Bass reaction

With the big tent dismantled and the last volunteer thanked, organizers of the Fort Frances Canadian Bass Championship breathed a sigh of relief at yet another successful tournament.
“I thought it went great. It was quite a learning experience for me,” said chair Gary Rogozinski, who served his first term on the board of directors this year.
“I had a great group of people (on the board) and things went surprisingly smoothly,” he added.
“It was absolutely fantastic,” said Bud Edwards, director of media relations.
Edwards said one of the most memorable parts of the tournament was when the final ten boats entered the tent Saturday afternoon and the anglers waved and tossed things to the 2,500 cheering fans both within and outside the tent.
“It added to the whole excitement of what was going on,” Edwards enthused.
It wasn’t just the crowd that enjoyed the building anticipation for the final weigh-in Saturday, or all of the entertainment surrounding the tournament.
“The fishermen I talked to all said they had a great time,” Rogozinski said.
This year was the largest pay out for prizes and after talking to the anglers, Rogozinski said they really appreciated the expanded prize board which allowed a few more teams to take home $1,000.
As of press time, the board of directors were still working to find out if this year’s event was in the black.
“It’s going to be close,” Rogozinski admitted. “We did a few things differently this year. We bought the basscot which went over really well. The kids loved it, and even the fishermen thought it was a good idea.”
Additional costs were also incurred by expanding daytime activities and creating “Daytime Land,” but Rogozinski said that money from “Bobber’s Big Bass Bargain table” could actually cover those costs.
The tournament also awarded a $1,000 bursary for the first time this year, and Rogozinski said that these projects were aimed at giving back to the community.
As for security Rogozinski said that there wasn’t much trouble at the tournament this year.
“The only thing was that the trees were pulled down on Front Street and the mayor was understandably upset, but nothing happened on site,” he noted
“Saturday there was nothing, even though we had the most amount of people there,” Rogozinski added.

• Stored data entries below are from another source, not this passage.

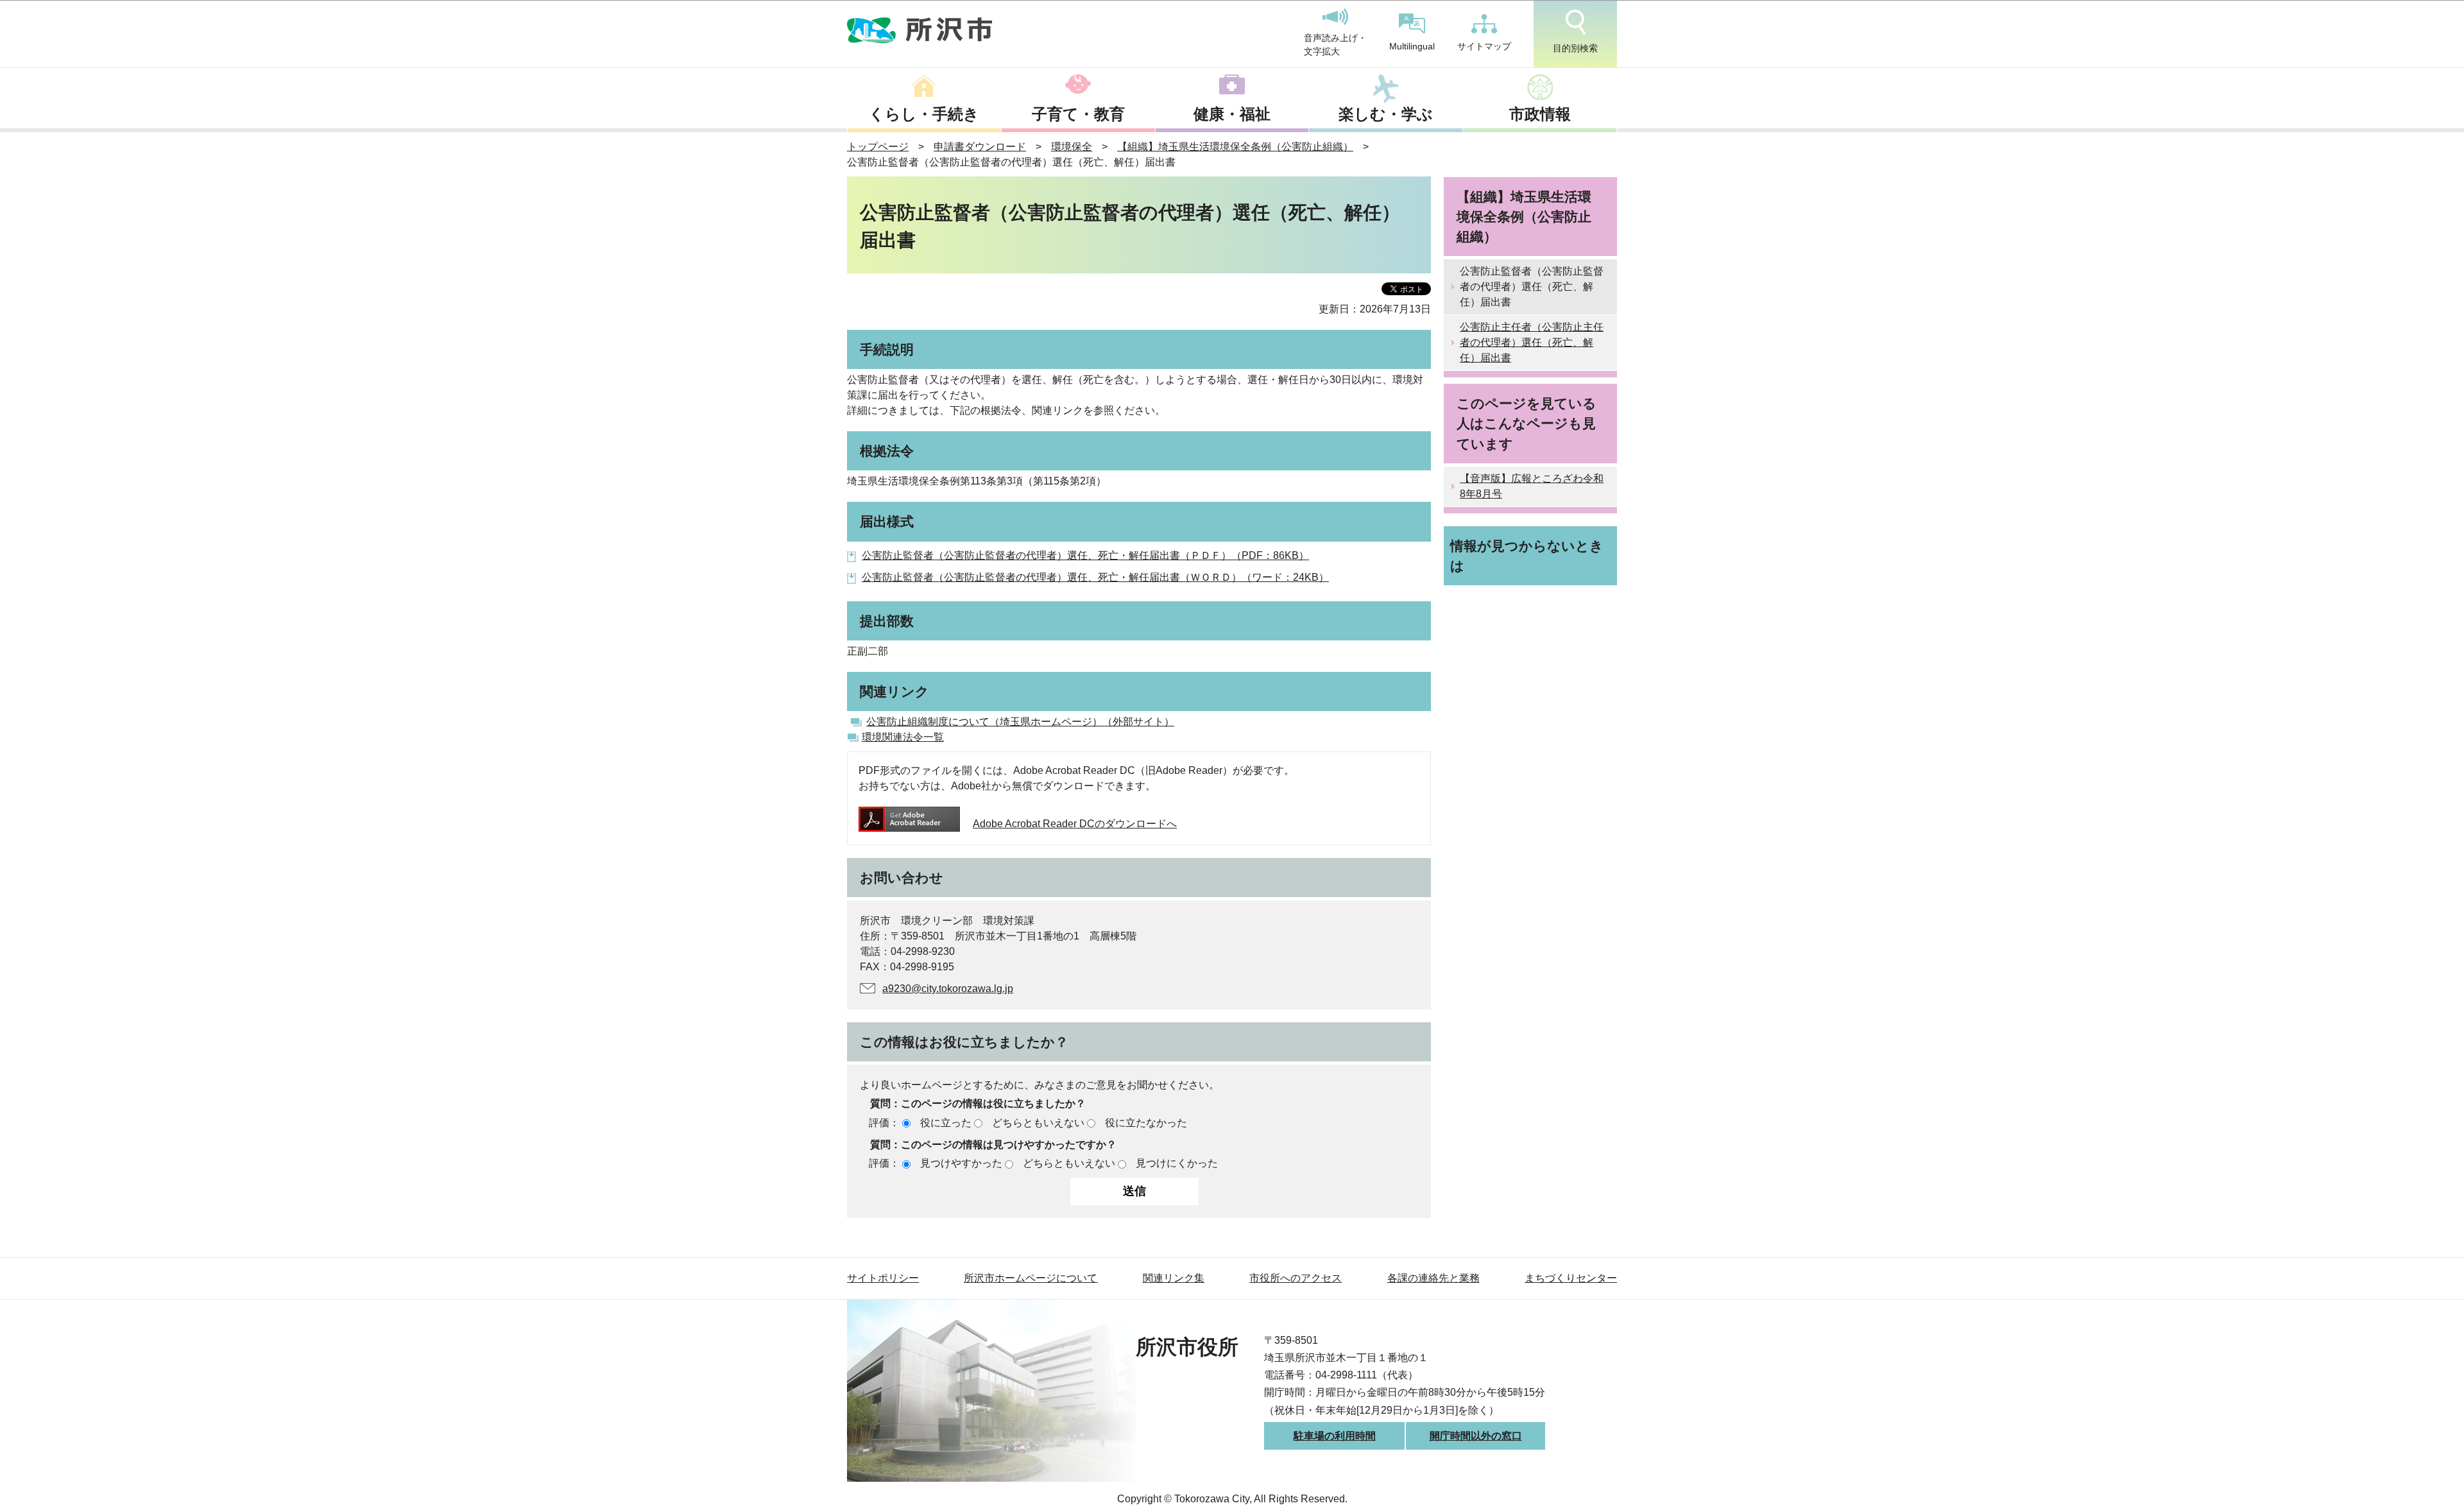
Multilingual (1412, 46)
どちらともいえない (1038, 1122)
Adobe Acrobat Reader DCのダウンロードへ (1075, 823)
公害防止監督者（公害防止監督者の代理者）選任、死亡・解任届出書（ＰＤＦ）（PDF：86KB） (1085, 555)
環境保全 (1071, 146)
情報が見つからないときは (1527, 555)
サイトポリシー (883, 1278)
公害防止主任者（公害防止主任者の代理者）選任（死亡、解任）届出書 (1532, 342)
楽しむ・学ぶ (1386, 114)
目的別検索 (1575, 48)
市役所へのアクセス (1295, 1278)
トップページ (878, 146)
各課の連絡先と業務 (1433, 1278)
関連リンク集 (1173, 1278)
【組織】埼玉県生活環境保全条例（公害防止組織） (1235, 146)
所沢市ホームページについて (1030, 1278)
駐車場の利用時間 (1335, 1435)
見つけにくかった (1177, 1163)
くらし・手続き (924, 114)
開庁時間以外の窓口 (1476, 1435)
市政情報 (1540, 114)
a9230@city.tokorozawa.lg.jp (947, 988)
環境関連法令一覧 (903, 737)
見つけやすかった (961, 1163)
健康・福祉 (1232, 114)
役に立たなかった (1146, 1122)
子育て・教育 (1078, 114)
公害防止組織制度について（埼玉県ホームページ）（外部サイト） (1020, 721)
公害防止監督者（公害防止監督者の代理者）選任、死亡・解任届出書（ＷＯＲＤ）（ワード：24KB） (1095, 577)
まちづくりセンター (1571, 1278)
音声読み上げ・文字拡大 (1335, 45)
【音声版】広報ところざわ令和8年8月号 (1532, 486)
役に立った (945, 1122)
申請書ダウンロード (980, 146)
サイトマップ (1484, 46)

Cst. Al MacDonald of the Fort Frances OPP agreed that for the most part things were quiet at the tournament and everyone behaved themselves.
Both Edwards and Rogozinski said they were looking forward to next year.
“We’ve got to work more closely with Sunset Country Métis, Kiwanis and Business Women’s Network next year. Attendance (at their dinners) was a lot higher than any of us anticipated,” Edwards noted.
He also suggested that because of the constant growth of the tournament, they should consider expanding the board of directors.
Rogozinski focused on finding ways to mark special occasions in upcoming events.
“We’re already thinking of what to do differently for the 100th anniversary of the town next year, and the 10th anniversary of the tournament in 2004,” he said.
There was no doubt in his mind he’d be back at the helm next year.
“You’d have to kick me off not to have me back,” Rogozinski said.